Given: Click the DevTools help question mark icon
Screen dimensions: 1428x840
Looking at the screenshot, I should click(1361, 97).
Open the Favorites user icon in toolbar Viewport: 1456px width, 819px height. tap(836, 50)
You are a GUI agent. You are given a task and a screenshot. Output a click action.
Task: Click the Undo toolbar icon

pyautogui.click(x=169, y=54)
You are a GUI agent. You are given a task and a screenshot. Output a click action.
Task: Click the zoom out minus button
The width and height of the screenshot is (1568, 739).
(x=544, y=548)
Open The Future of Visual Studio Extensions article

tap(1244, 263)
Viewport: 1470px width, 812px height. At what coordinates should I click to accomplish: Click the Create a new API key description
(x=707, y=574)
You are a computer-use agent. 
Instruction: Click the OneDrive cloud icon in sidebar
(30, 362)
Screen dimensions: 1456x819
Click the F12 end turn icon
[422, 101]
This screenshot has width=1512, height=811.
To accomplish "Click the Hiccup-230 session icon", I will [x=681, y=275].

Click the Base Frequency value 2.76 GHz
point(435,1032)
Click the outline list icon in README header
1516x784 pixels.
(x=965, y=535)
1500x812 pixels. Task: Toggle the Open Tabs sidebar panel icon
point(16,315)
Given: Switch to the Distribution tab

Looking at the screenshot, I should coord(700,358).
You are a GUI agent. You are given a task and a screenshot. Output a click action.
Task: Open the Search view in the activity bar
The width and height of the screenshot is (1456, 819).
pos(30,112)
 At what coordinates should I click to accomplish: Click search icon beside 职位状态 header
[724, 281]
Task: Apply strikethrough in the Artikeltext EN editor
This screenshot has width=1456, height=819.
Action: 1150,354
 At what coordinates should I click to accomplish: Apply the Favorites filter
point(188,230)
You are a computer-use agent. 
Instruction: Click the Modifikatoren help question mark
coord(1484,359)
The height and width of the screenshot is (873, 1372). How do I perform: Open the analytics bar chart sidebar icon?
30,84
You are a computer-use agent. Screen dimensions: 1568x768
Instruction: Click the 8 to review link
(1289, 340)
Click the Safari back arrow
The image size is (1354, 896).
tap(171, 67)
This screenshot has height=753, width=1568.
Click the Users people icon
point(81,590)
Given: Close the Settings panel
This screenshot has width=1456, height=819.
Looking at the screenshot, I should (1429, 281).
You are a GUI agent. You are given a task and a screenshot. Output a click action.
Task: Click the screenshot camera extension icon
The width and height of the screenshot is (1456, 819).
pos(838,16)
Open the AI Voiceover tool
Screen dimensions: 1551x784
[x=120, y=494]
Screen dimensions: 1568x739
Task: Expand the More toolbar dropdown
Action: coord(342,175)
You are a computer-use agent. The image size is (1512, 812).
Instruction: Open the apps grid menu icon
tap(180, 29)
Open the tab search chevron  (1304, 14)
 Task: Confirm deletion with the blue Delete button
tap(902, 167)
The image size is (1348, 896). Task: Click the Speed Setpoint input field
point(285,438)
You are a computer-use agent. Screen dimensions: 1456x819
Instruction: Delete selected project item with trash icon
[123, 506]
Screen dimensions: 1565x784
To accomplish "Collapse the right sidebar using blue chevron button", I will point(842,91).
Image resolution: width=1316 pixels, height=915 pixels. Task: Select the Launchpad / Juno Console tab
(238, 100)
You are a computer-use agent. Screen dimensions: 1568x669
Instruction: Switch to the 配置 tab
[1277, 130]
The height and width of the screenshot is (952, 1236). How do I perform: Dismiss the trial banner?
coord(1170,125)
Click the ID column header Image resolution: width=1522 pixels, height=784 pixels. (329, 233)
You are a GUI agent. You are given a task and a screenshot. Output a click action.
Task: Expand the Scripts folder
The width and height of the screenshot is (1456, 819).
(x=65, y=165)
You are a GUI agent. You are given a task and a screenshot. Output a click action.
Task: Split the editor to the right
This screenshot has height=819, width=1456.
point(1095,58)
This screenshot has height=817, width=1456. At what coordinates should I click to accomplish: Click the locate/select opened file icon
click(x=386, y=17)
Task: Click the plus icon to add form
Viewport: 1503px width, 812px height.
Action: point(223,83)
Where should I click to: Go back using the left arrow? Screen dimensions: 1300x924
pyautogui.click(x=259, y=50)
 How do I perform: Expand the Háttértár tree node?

WHAT IS BEING ASKED
Make an exact copy of the data above.

OUTPUT FOR THIS EXERCISE
Given: Click the DevTools help question mark icon
Screen dimensions: 1428x840
Looking at the screenshot, I should click(1361, 97).
Open the Favorites user icon in toolbar Viewport: 1456px width, 819px height. tap(836, 50)
You are a GUI agent. You are given a task and a screenshot. Output a click action.
Task: Click the Undo toolbar icon

pyautogui.click(x=169, y=54)
You are a GUI agent. You are given a task and a screenshot. Output a click action.
Task: Click the zoom out minus button
The width and height of the screenshot is (1568, 739).
(x=544, y=548)
Open The Future of Visual Studio Extensions article

tap(1244, 263)
Viewport: 1470px width, 812px height. At what coordinates should I click to accomplish: Click the Create a new API key description
(x=707, y=574)
You are a computer-use agent. 
Instruction: Click the OneDrive cloud icon in sidebar
(30, 362)
Screen dimensions: 1456x819
Click the F12 end turn icon
[422, 101]
This screenshot has width=1512, height=811.
To accomplish "Click the Hiccup-230 session icon", I will [x=681, y=275].

Click the Base Frequency value 2.76 GHz
point(435,1032)
Click the outline list icon in README header
1516x784 pixels.
(x=965, y=535)
1500x812 pixels. Task: Toggle the Open Tabs sidebar panel icon
point(16,315)
Given: Switch to the Distribution tab

Looking at the screenshot, I should coord(700,358).
You are a GUI agent. You are given a task and a screenshot. Output a click action.
Task: Open the Search view in the activity bar
The width and height of the screenshot is (1456, 819).
pos(30,112)
 At what coordinates should I click to accomplish: Click search icon beside 职位状态 header
[724, 281]
Task: Apply strikethrough in the Artikeltext EN editor
This screenshot has width=1456, height=819.
Action: 1150,354
 At what coordinates should I click to accomplish: Apply the Favorites filter
point(188,230)
You are a computer-use agent. 
Instruction: Click the Modifikatoren help question mark
coord(1484,359)
The height and width of the screenshot is (873, 1372). How do I perform: Open the analytics bar chart sidebar icon?
30,84
You are a computer-use agent. Screen dimensions: 1568x768
Instruction: Click the 8 to review link
(1289, 340)
Click the Safari back arrow
The image size is (1354, 896).
tap(171, 67)
This screenshot has height=753, width=1568.
Click the Users people icon
point(81,590)
Given: Close the Settings panel
This screenshot has width=1456, height=819.
Looking at the screenshot, I should (1429, 281).
You are a GUI agent. You are given a task and a screenshot. Output a click action.
Task: Click the screenshot camera extension icon
The width and height of the screenshot is (1456, 819).
pos(838,16)
Open the AI Voiceover tool
Screen dimensions: 1551x784
[x=120, y=494]
Screen dimensions: 1568x739
Task: Expand the More toolbar dropdown
Action: coord(342,175)
You are a computer-use agent. The image size is (1512, 812).
Instruction: Open the apps grid menu icon
tap(180, 29)
Open the tab search chevron  (1304, 14)
 Task: Confirm deletion with the blue Delete button
tap(902, 167)
The image size is (1348, 896). Task: Click the Speed Setpoint input field
point(285,438)
You are a computer-use agent. Screen dimensions: 1456x819
Instruction: Delete selected project item with trash icon
[123, 506]
Screen dimensions: 1565x784
To accomplish "Collapse the right sidebar using blue chevron button", I will point(842,91).
Image resolution: width=1316 pixels, height=915 pixels. Task: Select the Launchpad / Juno Console tab
(238, 100)
You are a computer-use agent. Screen dimensions: 1568x669
Instruction: Switch to the 配置 tab
[1277, 130]
The height and width of the screenshot is (952, 1236). How do I perform: Dismiss the trial banner?
coord(1170,125)
Click the ID column header Image resolution: width=1522 pixels, height=784 pixels. (329, 233)
You are a GUI agent. You are given a task and a screenshot. Output a click action.
Task: Expand the Scripts folder
The width and height of the screenshot is (1456, 819).
(x=65, y=165)
You are a GUI agent. You are given a task and a screenshot. Output a click action.
Task: Split the editor to the right
This screenshot has height=819, width=1456.
point(1095,58)
This screenshot has height=817, width=1456. At what coordinates should I click to accomplish: Click the locate/select opened file icon
click(x=386, y=17)
Task: Click the plus icon to add form
Viewport: 1503px width, 812px height.
Action: point(223,83)
Where should I click to: Go back using the left arrow? Screen dimensions: 1300x924
pyautogui.click(x=259, y=50)
 How do I perform: Expand the Háttértár tree node?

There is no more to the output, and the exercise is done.